Much thanks! I did not know this.
I read that amphetamine promotes the release of norepinephrine via vesicular release.Does any of this happen at DA terminals?
Does amphetamine also promote the release of norepinephrine via NE transporter?I'm having you do my homework. :-)
> 2. Mazindol has been studied in a PET study of
> human subjects. The study intended to explore
> its use as a treatment for cocaine addiction.
> Typical doses of mazindol only
> bound a very small percent of DA receptors. It
> was felt that doses high enough to inhibit
> DA receptors would have excessive side effects.
> Mazindol seems to be about 20X more potent
> at inhibiting NE uptake.Any chance you could point me in the direction of some of this info? I find this quite disappointing.
> It has been reported to relieve
> depression in a few cases, but that may
> be due to its NE effects as much as its DA
> effects.I imagine all of these investigations studied mazindol as monotherapy. I would like to consider it as an adjunct to things like amisulpride or an MAO inhibitor. DA agonists and amphetamines are also usually ineffective at treating depression monotherapeutically, but are often good augmenting agents to antidepressants (I hope).
> 7. Initial enhancement by many substances of
> dopamine activity often results in only short-
> lived benefits. Dr. Baron Shopsin, who
> studied several dopamine drugs clinically in the
> 70s and 80s found this to be their achilles heel.Do you mean "enhancement" of an antidepressant effect during ongoing antidepressant therapy? This seems to have been my experience with Dexedrine and Parlodel.
Baron Shopsin was my doctor for almost four years. I did some work for him as a research assistant. He was quite fond of pemoline as an augmenting agent, particularly with Parnate. He also liked to use Pirebedil, then known as ET-495. Dr. Shopsin was a disciple of Nathan Klein. He had a keen mind and was ahead of his time. He was one of the first to conclude that schizo-affective disorder was a discreet illness, and wrote a book about it (of which he was quite proud). He was also the first investigator to recognize that Wellbutrin carried less liability to induce mania. Unfortunately, he moved his practice out to the Old Brickyard.
> 9. Direct DA agonists like piribidel, bromocriptine,
> pramipexole, etc., may also help.I am trying to decide which of these I would like to use. Pergolide is also a candidate. Any thoughts?
Thanks again.
Sincerely,
Scott
Posted by PeterJ on May 17, 2000, at 17:40:38
In reply to Re: Amineptine substitute?, posted by SLS on May 17, 2000, at 14:24:06
> Amphetamine is considered to be a much more potent releaser of dopamine and norepinephrine than it is a reuptake inhibitor. From what I've read, it seems that it is its releasing effect that is given most of the credit for its clinical and biological activity.I wouldn't argue with that, except to say that the way it causes release--by binding to the dopamine shuttle and moving into the cell--inherently blocks uptake at the same time. So it's not a simple matter to separate the two effects. For example, in a cell already releasing larger amounts of dopamine it might act mainly by inhibiting uptake, but in a cell not releasing dopamine to start with its greateest effect would be release.
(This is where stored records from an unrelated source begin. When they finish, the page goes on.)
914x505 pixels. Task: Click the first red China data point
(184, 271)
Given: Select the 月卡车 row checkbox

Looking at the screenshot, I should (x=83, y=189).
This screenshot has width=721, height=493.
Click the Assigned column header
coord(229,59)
> How is the release of neurotransmitter effected by a drug acting at the synapse differentiated from that which may be a result of pharmacological activity elsewhere. Perhaps some studies do not use a paradigm that would accomplish this effectively.
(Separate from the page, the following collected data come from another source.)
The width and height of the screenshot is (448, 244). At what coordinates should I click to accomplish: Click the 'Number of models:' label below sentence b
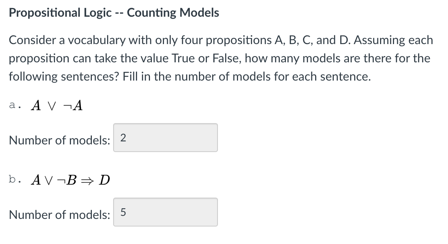[60, 214]
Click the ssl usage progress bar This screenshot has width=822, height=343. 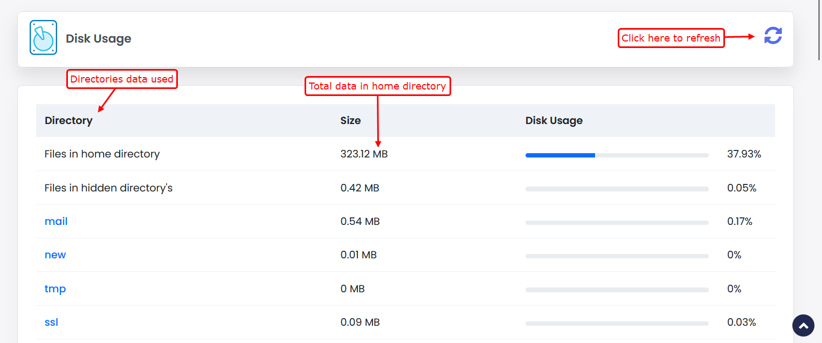(x=617, y=323)

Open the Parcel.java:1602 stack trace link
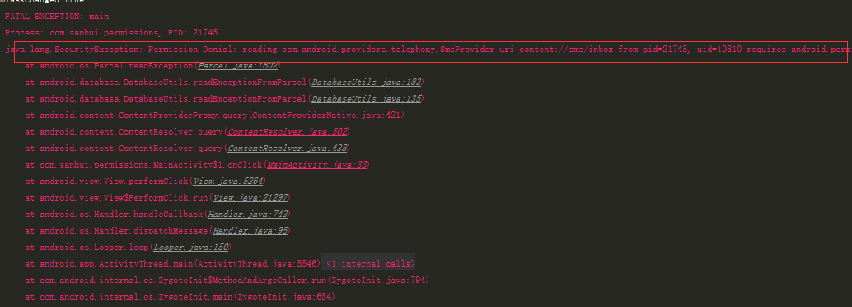click(x=238, y=66)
In a whole brain study, enchanced release and reuptake inhibition are very hard to distinguish. They both result in more dopamine outside the cell. The best way to determine the actual moleculer effect is to study binding to the transporter in in vitro systems, such as cloned cells expressing the transporter gene.
> I read that amphetamine promotes the release of norepinephrine via vesicular release.
>
> Does any of this happen at DA terminals?
> Does amphetamine also promote the release of norepinephrine via NE transporter?
>
> I'm having you do my homework. :-)This reference should be helpful:
http://www.ncbi.nlm.nih.gov:80/entrez/query.fcgi?cmd=Retrieve&db=PubMed&list_uids=10193907&dopt=Abstract
> > 2. Mazindol has been studied in a PET study of
> > human subjects. The study intended to explore
> > its use as a treatment for cocaine addiction.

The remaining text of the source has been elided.